This case study will look at ways of implementing workforce training programmes to improve end of life care for adults with learning disabilities.

We heard from Louise Jenkins [1]. Louise is the Strategic Lead Nurse for Hertfordshire’s Community Learning Disability Nursing service. Having qualified as a Learning Disabilities Nurse in 1996 she has worked in various roles within the community and health service.

Over the last 5 years, she has been working closely with local palliative care services to improve the care people with learning disabilities get at the end of their life, along with the introduction of training for social care staff supporting people living in the community.

Louise and their team identified a gap in staff knowledge on how to recognise and manage end of life care for people with learning disabilities.

The service then raised questions and took action to do better for people at the end of their lives.

What Did They Do?

  • They ran an initial pilot in 2 care settings to test out an adapted ABC Palliative care programme. This was delivered over 2.5 days to the whole team over three months.
  • The ABC programme is a palliative care training course which consists of verified training modules. Historically this course was delivered to elderly services and had not been received by those delivering care to people with learning disabilities.
  • The Graham Rowlandson Foundation provided £26,250 to help deliver an End-of-Life education programme to up to 250 social care staff in 10 learning disability care settings across Hertfordshire.
  • Delivered education to 107 staff across 16 residential and supported living settings with 48 sessions. Sessions delivered jointly by Palliative care Educator/Practitioner and Community Learning Disability Nurses.
  • Due to savings during the delivery of these schemes, (venues being provided for free) they were able to deliver 6 education sessions to social care staff working in the local authority.
  • Louise and her team then evaluated the learning and outcomes of delivering the sessions.

Feedback and Outcomes of the Training

1) Increase in confidence

The sessions led to a marked increase in confidence of those providing palliative care to patients with learning difficulties.

A lot of the staff had the knowledge before the training, but they lacked the confidence in that knowledge. The training gave people the confidence to know how to start uncomfortable conversations about end-of-life care with patients and their families.

Additionally, it gave staff the confidence to be more compassionate with their patients and to not fear asking questions or to put their arm around somebody when they are upset.

[1] Changes in confidence before and after palliative care training
2) Improvements in quality of care

Pain control for non-verbal patients is an area covered by the training. Several care homes reported that following the training they had begun to reflect on the non-verbal cues that might indicate a patient was in pain and adjust when pain relief was administered.

For example, one service user was on regular doses of paracetamol for joint pain and stiffness and was agitated on waking and reluctant to get washed and dressed. Staff reflected that the resident might be in pain on waking, moved the first paracetamol dose forward to 30 minutes before the day’s routine started and saw a marked reduction in levels of agitation.

Advanced care planning for end of life with families is an essential part of the care staff role. This can often be difficult if families and carers have differing views about how much a service user can cope with.

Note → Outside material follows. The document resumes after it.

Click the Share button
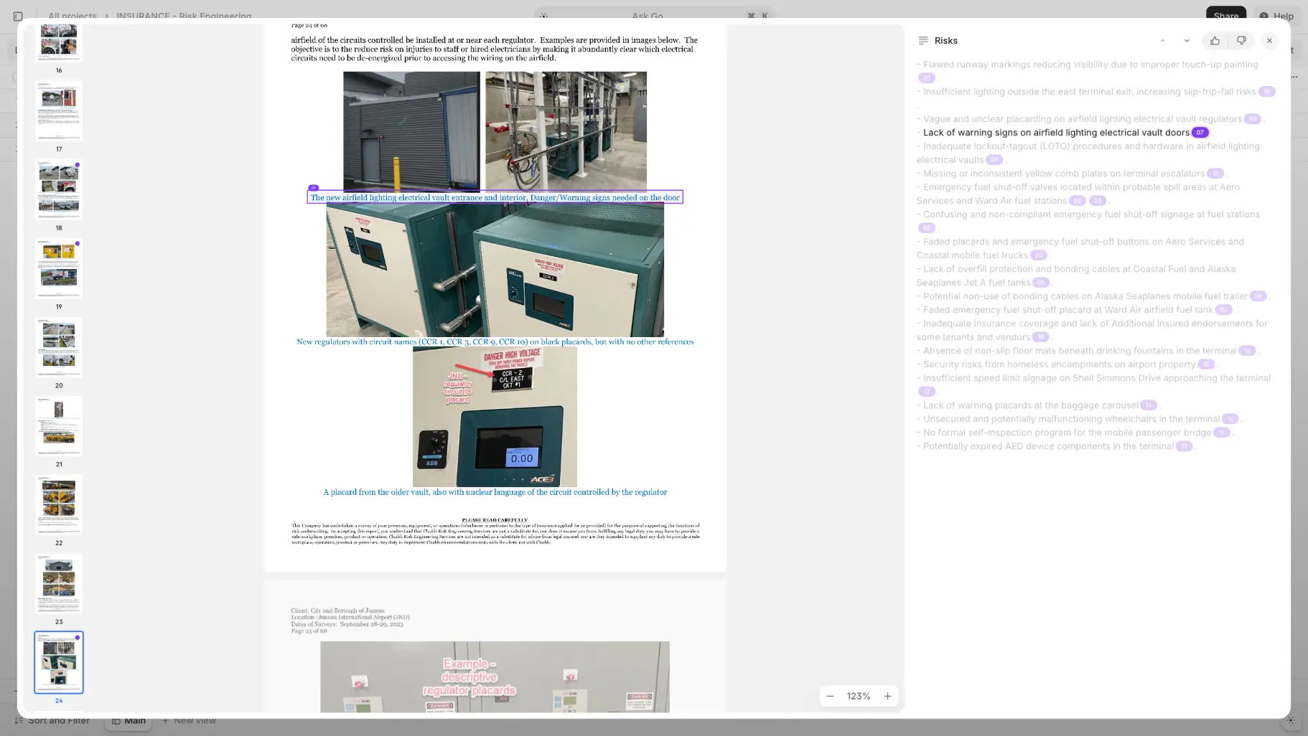 tap(1225, 16)
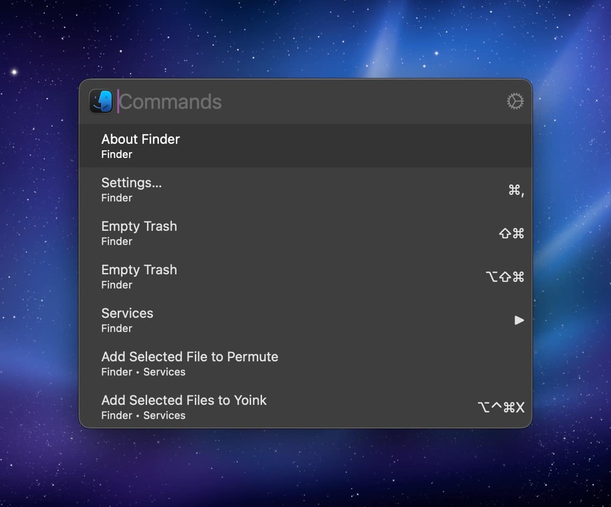This screenshot has height=507, width=611.
Task: Open settings via the gear icon
Action: [515, 101]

During the training, the family of a resident suffering from dementia made their annual visit from abroad. Staff were able to introduce the need for advanced care planning with the family, who compiled a large photo album with attached dialogue for each photo. There is now an Advance care plan, DNACPR documentation and funeral plans in place for this service user.

3) Improved understanding of the end-of-life care needs of people with learning disabilities.

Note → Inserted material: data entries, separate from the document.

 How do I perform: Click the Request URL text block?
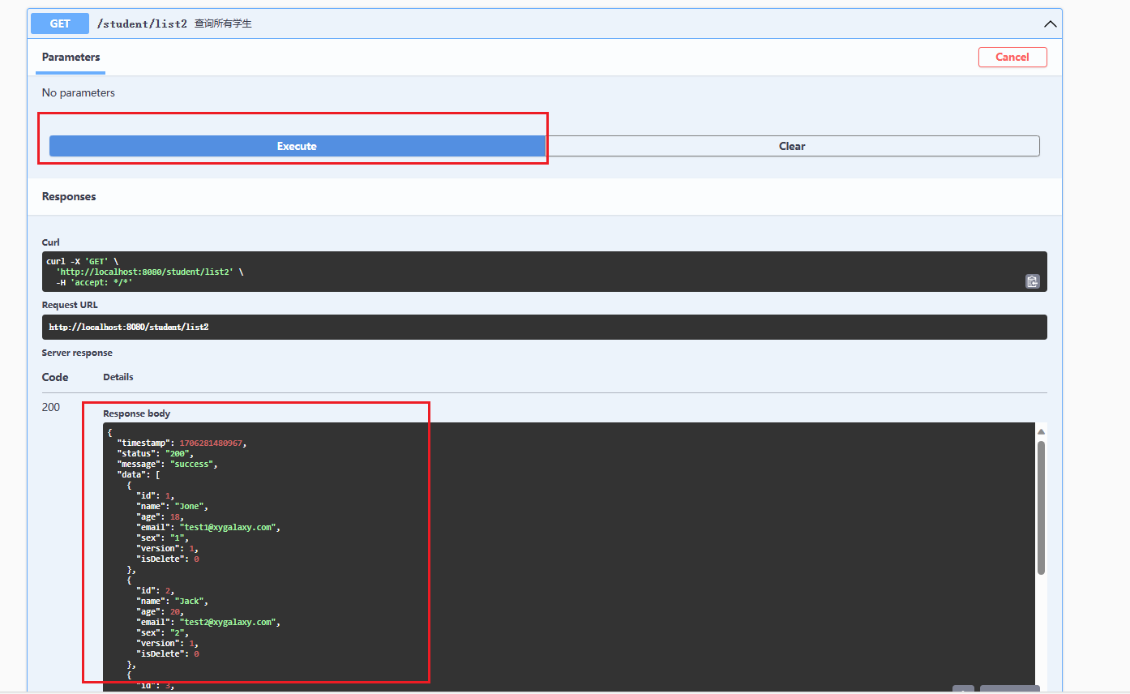click(130, 327)
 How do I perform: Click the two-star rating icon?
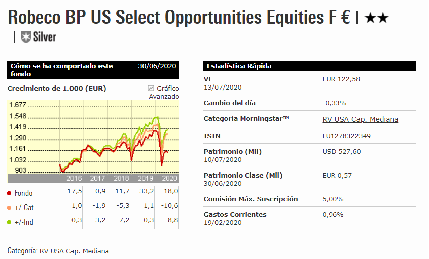click(376, 19)
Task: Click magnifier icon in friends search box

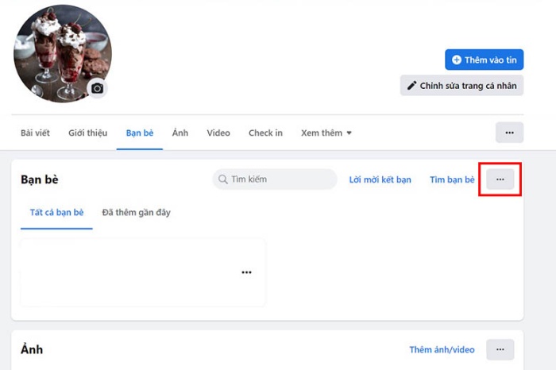Action: point(223,179)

Louise reported improved communication with wider health partners. One care home is now working with a nearby GP practice pharmacist to review the medication of their end-of-life patients, another is sharing the course documentation with their linked GP practice.

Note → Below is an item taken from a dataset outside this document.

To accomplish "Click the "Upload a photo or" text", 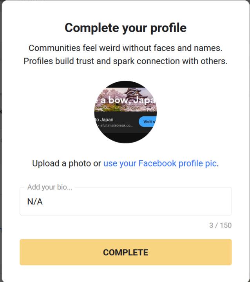I will pyautogui.click(x=67, y=163).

A care home reported changes in the way staff handover care of residents who are admitted to the hospital, in which much more attention is now paid to ensuring hospital staff understand all communication cues, including non-verbal cues, of residents, so that hospital staff are better able to meet patient needs and provide appropriate care.

Community learning disability nurses who have been working alongside hospice educators have also reported increased understanding that has led to improvements in care.

4) Improved bereavement support for residents, families, and care staff in the service user’s home

This was an unforeseen outcome of the training but one which has been consistently reported by many of the participating care settings as an area that staff felt they needed to make changes to improve the support offered to staff, residents and families.

Louise states that there was a particular focus on recognising bereavement distress in non-verbal residents or those who present with behavioural problems.

The training helped to develop strategies to support them. Several homes have been developing remembrance materials about the deceased resident to help other residents manage their grief, such as pillows made from the deceased’s clothing

The training has also prompted one home to reconsider a few of its practices and how they impact the bereavement process. Specifically, to recognise that staff also experience grief when a resident dies and how to better support them.

Examples of measures they are putting into place to support bereavement include:
  • Rethinking the immediate clearing of a room after a resident passes away
  •  Introduction of more meaningful bereavement support for staff beyond a telephone support line
  • Integration of remembrance events to remember deceased residents

Embedding these Skills into Practice

Louise tells us of an occasion that clearly demonstrates the impact of the educative courses.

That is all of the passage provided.